Ball possession is key in a soccer game. I guess there is a positive correlation between ball possession and game result. Of course, as discussed (namely) here, things are not as simple as that:
1. http://www.zonalmarking.net/2012/05/04/the-relationship-between-possession-and-shots/
2. http://www.mlssoccer.com/numerology/news/article/2012/06/21/central-winger-getting-ball-and-get-defensive
3. http://www.soccerbythenumbers.com/2012/07/pass-accuracy-and-possession-supremacy.html
But, above the overall percentage of possession of the ball, I am interested to know more about evolution of ball possession during a game.
Specifically, based on the sample file provided by MCFCAnalytics and Opta sports, I’m interested to know more about ball possession of our two teams. For example, I want to see if there is an increase or a decrease of ones team possession as the game progress. I also want to see if the team protecting its 3-2 advantage manages to increase ball possession in order to take control of the game. Conversely, I want to see if the team desesperately trying to score the tie goal worked into creating good sequences of possession of the ball in order to build solid attacks. I’d also want to see if fatigue, lack of timing and so on could be seen through evolution of ball possession.

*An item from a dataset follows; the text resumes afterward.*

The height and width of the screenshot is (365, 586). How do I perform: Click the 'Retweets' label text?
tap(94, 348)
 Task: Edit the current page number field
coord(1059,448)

Finally, as ball possession kinda rythms the game, I want to see how possessions of the ball in offensive zones were managed by the two teams all along the game. This last point will help us go from quantitative to spatial observations leading us eventually to patterns of play.

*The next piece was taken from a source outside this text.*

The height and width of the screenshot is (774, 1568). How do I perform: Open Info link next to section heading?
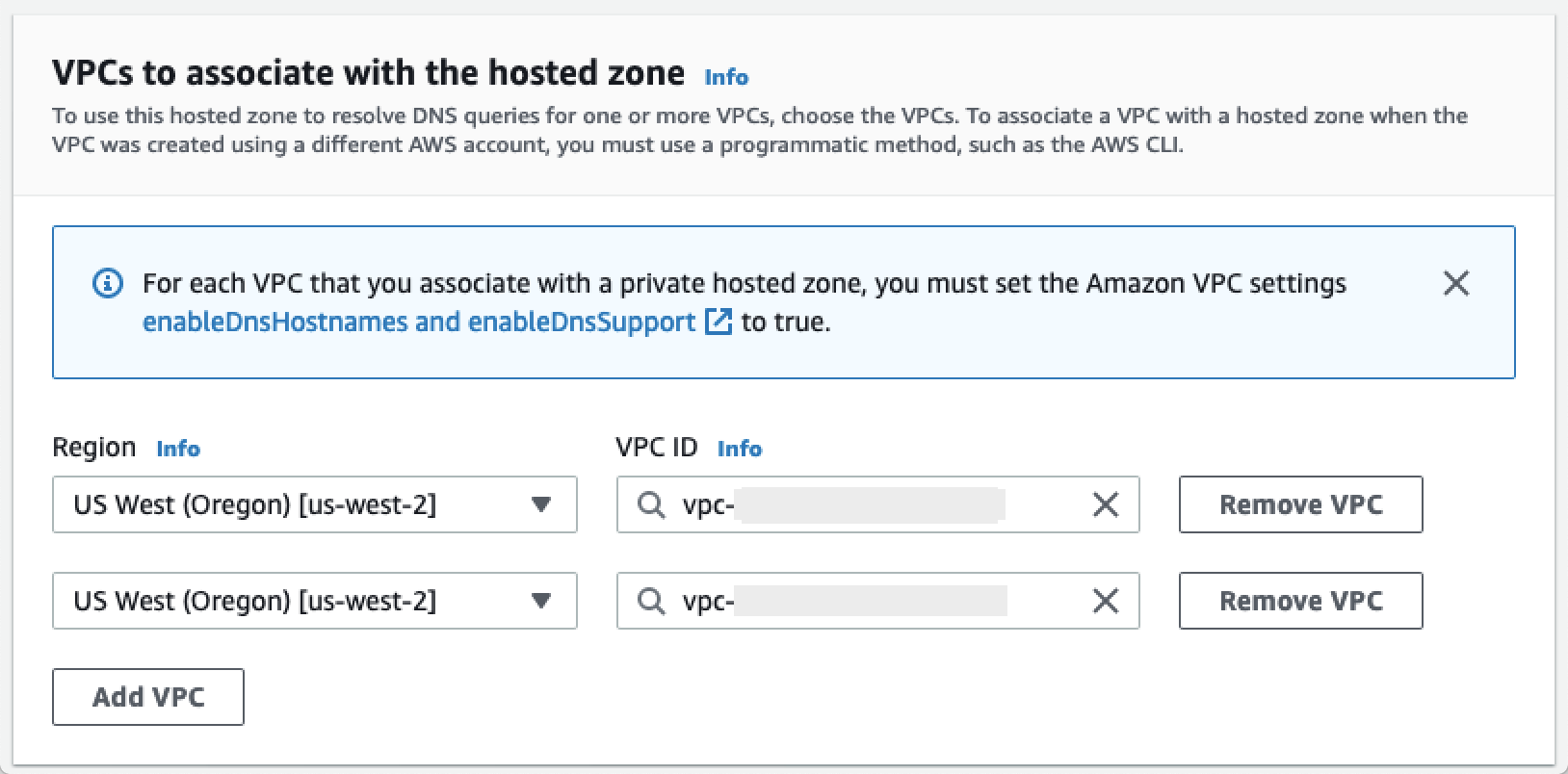pos(726,77)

And of course, the goal being to build something that can lead us to realtime analytics.
So, our first steps is to represent possession of the ball by the two teams. To do that, I’ve written a little Python script (see previous post for basis) that does this:
– distribute each team’s events in respective arrays
– each event is associated to a timestamp (min * 60 + sec)
– sort arrays
– pipe out the output into two files (one for team 30 and one for team 43)
To show the data, I used a really cool javascript JQuery plugin which name is Flot. Flot displays data nicely without too much effort.
First pass is rough but it looks promising:
Now if we focus on approx time when goals were scored (see previous post), we would have this (tick in sec):
goal scored at by
1514 1-0 43
2219 2-0 43
2334 2-1 43
2799 3-1 43
3726 3-2 43
So let’s add another data series corresponding to goals (value 20 on Y axis) so we could see goals. Then with a focus on time of goals, we have for goal number one:
In this case, it is easy to notice a clear domination of ball possession by club 43 in the moments preceeding the goal.
Good, so this one first pass.
Next, we will have to focus more precisely on ball possession (and not team-related events in time) and on measurement of time possession in order to study its evolution along the game. We will also introduce spatial criterias.